5. The method for precisely applying enalapril blood pressure reduction based on genotyping results according to claim 4, wherein the determining whether to apply the blood pressure reduction treatment to the patient with enalapril in step S321 comprises:

when the detection result of the gene locus related to the antihypertensive effect of enalapril indicates that the patient has poor curative effect when using the enalapril antihypertensive treatment, or the detection result of two or more loci in the three gene loci related to the adverse reaction risk of the cough of the enalapril indicates that the cough risk is high, the patient is not used for using the enalapril antihypertensive treatment;

when the detection result of the gene locus related to the antihypertensive effect of enalapril indicates that the patient has good curative effect when using the enalapril antihypertensive treatment, or the detection result of only one or no loci among the three gene loci related to the adverse reaction risk of the cough of the enalapril indicates that the cough risk is high, the patient is used for using the enalapril antihypertensive treatment.
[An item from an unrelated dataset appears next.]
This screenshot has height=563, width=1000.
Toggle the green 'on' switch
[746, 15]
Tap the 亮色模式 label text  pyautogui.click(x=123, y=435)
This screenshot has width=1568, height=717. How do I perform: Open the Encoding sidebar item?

6. The method for precisely applying enalapril blood pressure reduction based on genotyping results according to claim 4, wherein the method for determining initial usage amount of enalapril in step S322 comprises:

when the gene locus detection result related to the metabolic clearance of enalapril indicates that metabolism is fast, the initial administration dose of enalapril is 10mg each time, 2 times a day;

when the gene locus detection result related to the metabolic clearance of enalapril suggests slow metabolism, the initial administration dose of enalapril is 10mg each time, 1 time a day.

7. The method for precisely applying enalapril blood pressure reduction based on genotyping results according to claim 1, wherein the analysis result of the genotyping of each gene locus selected in the step S1 by the combination analysis of the step S2 comprises:

the TT genotype patient of NR3C2 locus rs5522 can obtain a greater antihypertensive effect than CC and CT genotype patients after using enalapril;

the risk of cough adverse reaction of CC genotype patients of BDKRB2 locus rs1799722 is lower than that of CT and TT genotype patients after Enalapril is used; patients with GG and AG genotypes at BDKRB2 locus rs12050217 have lower risk of cough adverse reaction than patients with AA genotype after enalapril is used; TT genotype patients with SLCO1B1 locus rs4149056 have lower risk of cough adverse reaction than CT and CC genotype patients after enalapril is used;

CT and TT genotype patients of CES1 locus rs71647871 have lower metabolic clearance of enalapril in vivo than CC genotype patients.